Granulysin appears to be a key toxic molecule responsible for disseminated keratinocyte killing in TEN/SJS.
Examples of type II cytotoxic antibody-mediated drug reactions include drug-induced immune hemolytic anemia, drug-induced thrombocytopenia where a number of different mechanisms are involved and acute agranulocytosis in which more than 70 % of cases are caused by drugs
Type III drug-induced hypersensitivities, that is, antigen–antibody complex-mediated reactions, occur in some cases that closely resemble classical serum sickness. Drugs implicated include β-lactams, sulfonamides, ciprofloxacin, tetracycline, lincomycin, NSAIDs, carbamazepine, allopurinol, thiouracil, propranolol, griseofulvin, metronidazole, furoxone, captopril, gold salts, methyldopa, halothane, fluoxetine, barbiturates, and monoclonal antibodies. Circulating antigen–antibody complexes are formed after drugs become protein bound in vivo and stimulate IgG and/or IgM antibodies. The liberation of vasoactive amines is thought to play a part in tissue deposition.

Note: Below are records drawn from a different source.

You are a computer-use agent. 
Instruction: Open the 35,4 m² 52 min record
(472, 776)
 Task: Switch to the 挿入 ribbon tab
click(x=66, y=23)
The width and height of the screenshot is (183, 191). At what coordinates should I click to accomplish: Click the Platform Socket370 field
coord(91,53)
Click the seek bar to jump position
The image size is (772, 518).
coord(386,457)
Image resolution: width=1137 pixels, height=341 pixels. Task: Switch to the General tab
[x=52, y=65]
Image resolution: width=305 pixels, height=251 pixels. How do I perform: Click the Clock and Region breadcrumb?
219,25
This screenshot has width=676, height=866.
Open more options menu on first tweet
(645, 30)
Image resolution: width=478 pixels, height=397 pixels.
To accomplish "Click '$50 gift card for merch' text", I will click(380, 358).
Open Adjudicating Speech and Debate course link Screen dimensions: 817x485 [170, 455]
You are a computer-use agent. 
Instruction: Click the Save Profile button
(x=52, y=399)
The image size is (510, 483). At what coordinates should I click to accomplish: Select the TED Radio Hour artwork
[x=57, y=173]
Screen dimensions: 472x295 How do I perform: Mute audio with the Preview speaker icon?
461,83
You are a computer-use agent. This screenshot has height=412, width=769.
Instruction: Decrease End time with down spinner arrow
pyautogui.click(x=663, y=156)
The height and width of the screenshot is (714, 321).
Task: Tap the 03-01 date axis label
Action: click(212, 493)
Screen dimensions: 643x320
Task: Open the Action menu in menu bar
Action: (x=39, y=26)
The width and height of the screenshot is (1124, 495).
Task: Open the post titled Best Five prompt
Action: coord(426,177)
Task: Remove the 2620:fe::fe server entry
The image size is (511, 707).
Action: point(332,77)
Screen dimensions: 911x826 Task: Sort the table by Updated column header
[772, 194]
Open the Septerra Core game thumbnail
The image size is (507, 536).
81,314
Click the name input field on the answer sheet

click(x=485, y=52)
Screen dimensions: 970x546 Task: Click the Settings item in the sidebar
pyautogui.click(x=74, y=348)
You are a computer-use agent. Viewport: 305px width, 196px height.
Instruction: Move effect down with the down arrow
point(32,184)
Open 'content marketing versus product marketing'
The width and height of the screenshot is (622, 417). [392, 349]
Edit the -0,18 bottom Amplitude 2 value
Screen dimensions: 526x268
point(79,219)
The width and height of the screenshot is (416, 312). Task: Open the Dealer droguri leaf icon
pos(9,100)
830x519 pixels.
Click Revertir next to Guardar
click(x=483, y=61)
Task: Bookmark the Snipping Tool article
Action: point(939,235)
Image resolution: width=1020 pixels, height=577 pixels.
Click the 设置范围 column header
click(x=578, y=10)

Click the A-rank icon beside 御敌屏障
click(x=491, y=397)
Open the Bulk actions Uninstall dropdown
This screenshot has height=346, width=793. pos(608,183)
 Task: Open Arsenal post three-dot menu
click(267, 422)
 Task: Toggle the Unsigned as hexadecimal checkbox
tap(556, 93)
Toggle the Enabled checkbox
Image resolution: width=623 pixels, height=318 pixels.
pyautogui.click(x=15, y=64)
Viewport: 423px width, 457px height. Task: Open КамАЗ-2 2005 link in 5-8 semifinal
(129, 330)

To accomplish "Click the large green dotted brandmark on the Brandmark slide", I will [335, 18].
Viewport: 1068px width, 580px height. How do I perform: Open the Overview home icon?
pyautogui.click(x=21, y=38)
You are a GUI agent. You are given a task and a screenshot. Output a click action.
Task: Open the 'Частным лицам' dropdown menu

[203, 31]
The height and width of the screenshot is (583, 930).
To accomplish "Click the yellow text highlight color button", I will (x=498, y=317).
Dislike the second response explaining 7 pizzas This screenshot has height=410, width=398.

Hypersensitivity vasculitis induced by drugs is another manifestation of a type III response. Drugs involved include some β-lactams, particularly, amoxicillin and cephalexin, cotrimoxazole, monoclonal antibodies, and NSAIDs.
Hypersensitivity reactions are one of a number of different mechanisms producing drug-induced lung disease. Eosinophilic pneumonia can be caused by almost any medication while reports of drug-induced hypersensitivity pneumonitis, a combined type III and IV reaction in a Th1/Th17 response, are increasing, particularly to antineoplastic drugs.